Why Isn't My Website Showing Up on Google? (And How to Fix It)

If your website isn't appearing in Google search results, it's usually one of five fixable problems. This troubleshooting guide walks through every common cause — and exactly how to resolve each one.

Haniel Singh

Haniel Singh

Head of SEO Strategy

Last Updated

October 1, 2025

9 min. read

Step 1: Check If Your Site Is Indexed

First, confirm whether Google has indexed your site at all. Open Google and search: site:yourdomain.com. If results appear, Google knows about your site. If nothing appears, it's not indexed — and you have a more fundamental problem to solve.

You can also check individual pages using Google Search Console's URL Inspection tool, which tells you whether a specific URL is indexed and when it was last crawled.

Reason 1: Your Site Is Blocking Crawlers

The most common cause of a site not appearing in Google is a robots.txt file that accidentally disallows Googlebot from crawling the site. This can happen when a development site is set to 'block all' and the instruction is never removed before launch.

Check your robots.txt by navigating to yourdomain.com/robots.txt. If you see 'Disallow: /' under 'User-agent: *' or 'User-agent: Googlebot', that's your problem. Remove or update the rule.

Reason 2: Pages Have Noindex Tags

A noindex meta tag in a page's <head> tells Google not to include that page in its index. Like robots.txt issues, this is a common staging/development oversight that gets carried into production.

Check by inspecting the page source (Ctrl+U or Cmd+U) and searching for 'noindex'. If you find it on pages you want indexed, remove it.

Reason 3: Your Site Is Too New

New websites can take 4–12 weeks to appear in Google results, even with no technical issues. Google's crawlers discover new sites by following links from existing sites — if no external sites link to you yet, Googlebot may not have found you.

To accelerate discovery: submit your sitemap through Google Search Console, request indexing for your homepage using the URL Inspection tool, and get at least a few external sites to link to you (even business directory listings help).

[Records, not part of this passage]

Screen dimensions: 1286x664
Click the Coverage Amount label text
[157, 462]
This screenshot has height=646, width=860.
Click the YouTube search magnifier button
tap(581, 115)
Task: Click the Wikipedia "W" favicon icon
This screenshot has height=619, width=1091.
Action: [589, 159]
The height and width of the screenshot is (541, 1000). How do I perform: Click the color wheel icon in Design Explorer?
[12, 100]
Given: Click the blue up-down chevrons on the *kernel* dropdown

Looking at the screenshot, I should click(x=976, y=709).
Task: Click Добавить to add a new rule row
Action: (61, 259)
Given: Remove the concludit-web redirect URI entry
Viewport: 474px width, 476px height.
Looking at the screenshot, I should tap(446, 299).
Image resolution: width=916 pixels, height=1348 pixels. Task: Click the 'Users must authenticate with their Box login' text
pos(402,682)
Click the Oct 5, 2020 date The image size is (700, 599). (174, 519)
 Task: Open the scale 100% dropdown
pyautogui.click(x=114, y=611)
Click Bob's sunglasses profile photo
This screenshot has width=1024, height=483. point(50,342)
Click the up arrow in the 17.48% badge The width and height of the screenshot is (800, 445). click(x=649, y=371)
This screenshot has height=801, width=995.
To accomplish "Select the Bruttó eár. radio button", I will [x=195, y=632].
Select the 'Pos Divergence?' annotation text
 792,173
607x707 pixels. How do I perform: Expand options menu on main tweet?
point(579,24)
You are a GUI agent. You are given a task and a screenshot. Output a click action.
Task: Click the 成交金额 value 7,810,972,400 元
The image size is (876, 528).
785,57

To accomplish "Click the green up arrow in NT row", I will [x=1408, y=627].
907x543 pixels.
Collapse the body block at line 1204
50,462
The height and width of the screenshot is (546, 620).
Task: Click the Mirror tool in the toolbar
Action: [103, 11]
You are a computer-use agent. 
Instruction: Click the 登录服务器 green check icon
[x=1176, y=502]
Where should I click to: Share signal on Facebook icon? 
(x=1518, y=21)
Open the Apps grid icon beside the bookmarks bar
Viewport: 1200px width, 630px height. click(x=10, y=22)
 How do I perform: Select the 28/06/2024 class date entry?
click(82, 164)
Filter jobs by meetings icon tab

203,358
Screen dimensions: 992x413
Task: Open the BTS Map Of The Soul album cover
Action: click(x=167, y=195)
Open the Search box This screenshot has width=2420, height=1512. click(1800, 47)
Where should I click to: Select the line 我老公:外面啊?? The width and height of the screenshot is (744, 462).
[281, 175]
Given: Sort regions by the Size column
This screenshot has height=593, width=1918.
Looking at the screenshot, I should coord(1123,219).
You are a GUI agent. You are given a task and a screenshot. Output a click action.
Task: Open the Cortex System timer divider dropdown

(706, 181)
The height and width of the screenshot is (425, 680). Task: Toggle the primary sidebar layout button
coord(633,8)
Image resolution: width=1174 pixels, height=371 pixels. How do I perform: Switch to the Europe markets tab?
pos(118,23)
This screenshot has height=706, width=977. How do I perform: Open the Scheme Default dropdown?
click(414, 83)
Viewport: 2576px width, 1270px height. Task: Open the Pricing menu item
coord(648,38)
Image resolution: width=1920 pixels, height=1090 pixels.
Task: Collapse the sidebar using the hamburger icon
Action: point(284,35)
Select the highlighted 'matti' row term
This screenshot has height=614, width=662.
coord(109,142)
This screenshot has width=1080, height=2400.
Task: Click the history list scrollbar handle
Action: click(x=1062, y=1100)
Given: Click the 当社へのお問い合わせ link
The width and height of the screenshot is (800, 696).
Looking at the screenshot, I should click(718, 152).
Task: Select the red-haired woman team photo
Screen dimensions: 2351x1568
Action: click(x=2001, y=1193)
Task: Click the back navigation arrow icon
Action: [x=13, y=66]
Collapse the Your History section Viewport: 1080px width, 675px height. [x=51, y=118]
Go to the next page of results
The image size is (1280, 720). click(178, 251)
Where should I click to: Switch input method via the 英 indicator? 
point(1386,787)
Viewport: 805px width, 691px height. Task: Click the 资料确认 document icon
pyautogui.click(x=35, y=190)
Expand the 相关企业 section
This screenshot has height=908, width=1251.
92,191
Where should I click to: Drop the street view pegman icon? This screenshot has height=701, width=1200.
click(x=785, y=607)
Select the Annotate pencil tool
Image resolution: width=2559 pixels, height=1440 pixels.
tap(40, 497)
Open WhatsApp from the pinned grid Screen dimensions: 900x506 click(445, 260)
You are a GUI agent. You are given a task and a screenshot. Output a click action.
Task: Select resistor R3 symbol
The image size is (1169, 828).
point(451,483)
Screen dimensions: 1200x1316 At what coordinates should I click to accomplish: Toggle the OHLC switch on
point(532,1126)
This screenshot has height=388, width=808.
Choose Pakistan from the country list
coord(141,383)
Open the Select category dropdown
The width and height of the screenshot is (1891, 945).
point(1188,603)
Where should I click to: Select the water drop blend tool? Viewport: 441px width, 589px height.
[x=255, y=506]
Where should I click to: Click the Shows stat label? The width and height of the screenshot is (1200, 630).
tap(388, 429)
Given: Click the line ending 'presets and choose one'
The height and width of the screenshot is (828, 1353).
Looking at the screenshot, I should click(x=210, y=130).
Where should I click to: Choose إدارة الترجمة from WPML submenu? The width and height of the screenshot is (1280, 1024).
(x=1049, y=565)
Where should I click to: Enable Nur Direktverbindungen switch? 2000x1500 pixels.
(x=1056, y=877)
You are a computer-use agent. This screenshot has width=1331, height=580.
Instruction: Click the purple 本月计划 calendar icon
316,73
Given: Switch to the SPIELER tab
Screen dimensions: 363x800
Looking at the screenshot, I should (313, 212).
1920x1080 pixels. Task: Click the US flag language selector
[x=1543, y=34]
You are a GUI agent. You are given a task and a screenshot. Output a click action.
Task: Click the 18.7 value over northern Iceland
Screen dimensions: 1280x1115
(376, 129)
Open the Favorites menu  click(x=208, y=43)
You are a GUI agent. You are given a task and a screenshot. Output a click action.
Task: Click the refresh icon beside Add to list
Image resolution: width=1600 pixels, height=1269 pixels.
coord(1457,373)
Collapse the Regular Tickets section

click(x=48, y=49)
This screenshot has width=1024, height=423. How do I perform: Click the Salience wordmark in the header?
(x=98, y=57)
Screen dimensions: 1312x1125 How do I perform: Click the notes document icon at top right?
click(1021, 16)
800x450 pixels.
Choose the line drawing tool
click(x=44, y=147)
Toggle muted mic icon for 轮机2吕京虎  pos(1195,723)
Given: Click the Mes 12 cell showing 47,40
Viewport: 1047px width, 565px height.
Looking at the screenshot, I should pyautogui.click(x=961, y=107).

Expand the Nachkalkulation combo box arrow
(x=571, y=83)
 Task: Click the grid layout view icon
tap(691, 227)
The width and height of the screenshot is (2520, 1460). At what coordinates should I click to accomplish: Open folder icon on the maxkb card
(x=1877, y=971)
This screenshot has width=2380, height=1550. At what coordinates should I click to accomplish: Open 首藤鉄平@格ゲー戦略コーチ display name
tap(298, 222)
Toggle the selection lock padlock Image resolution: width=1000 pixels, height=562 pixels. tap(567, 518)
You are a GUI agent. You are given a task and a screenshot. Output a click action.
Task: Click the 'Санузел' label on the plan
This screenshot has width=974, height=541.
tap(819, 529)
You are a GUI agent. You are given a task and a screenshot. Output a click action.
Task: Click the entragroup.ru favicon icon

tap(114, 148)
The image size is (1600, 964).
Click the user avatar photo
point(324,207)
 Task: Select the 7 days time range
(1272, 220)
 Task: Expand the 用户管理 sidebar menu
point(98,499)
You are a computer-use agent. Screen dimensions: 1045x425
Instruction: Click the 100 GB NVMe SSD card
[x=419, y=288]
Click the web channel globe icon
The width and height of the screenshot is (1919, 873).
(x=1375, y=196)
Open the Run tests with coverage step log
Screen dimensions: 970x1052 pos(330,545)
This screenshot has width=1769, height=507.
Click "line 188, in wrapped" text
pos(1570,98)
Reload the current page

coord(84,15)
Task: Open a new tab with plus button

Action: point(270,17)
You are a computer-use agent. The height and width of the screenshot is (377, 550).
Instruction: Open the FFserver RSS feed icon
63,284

Reason 4: Low Content Quality

Google may choose not to index (or may deindex) pages with very thin, duplicate, or low-quality content. If your site has hundreds of near-duplicate pages, auto-generated content, or very little original value, Google may exclude many of them from the index.

The fix: audit your indexed page count in Google Search Console against your total page count. If there's a large gap, you have an indexing quality issue. Consolidate, improve, or noindex low-value pages.

Reason 5: Technical Errors

Server errors (5xx), DNS problems, and misconfigured redirects can prevent Google from successfully crawling your pages even when it finds them. Check the 'Coverage' report in Google Search Console for crawl errors.

Common technical blockers: no working sitemap, site returning intermittent 500 errors, pages blocked by login walls, JavaScript-rendered content that Googlebot can't process, and redirect loops.

Reason 6: You're Searching the Wrong Way

Sometimes the site is indexed but you're not finding it because you're searching for competitive terms it doesn't rank for yet. Try searching site:yourdomain.com — this shows all indexed pages regardless of ranking. If results appear, your site is in the index; it just isn't ranking for your target keywords yet.

How to Get Indexed Faster

  • Submit your XML sitemap in Google Search Console
  • Use URL Inspection to request indexing for priority pages
  • Get at least 5 external links pointing to your homepage
  • Publish high-quality content on a consistent schedule
  • Ensure your site loads cleanly and quickly on mobile

Frequently Asked Questions

How long does it take for a new page to appear in Google?

For established domains: days to 2 weeks. For new domains: 4–12 weeks for initial discovery. Pages requested through Search Console's URL Inspection tool are often indexed within 24–72 hours.

My site used to show up on Google but disappeared. What happened?

A sudden drop from Google's index can indicate: a manual penalty (check Search Console for manual actions), an algorithm update that penalised low-quality content, accidental robots.txt or noindex changes after a site update, or a hosting/DNS issue that took the site offline during a crawl.

Do I need Google Search Console to get indexed?

No — Google can discover and index sites without Search Console. But Search Console dramatically accelerates the process and gives you visibility into crawl errors, indexing status, and ranking performance. It's free and essential for any site owner.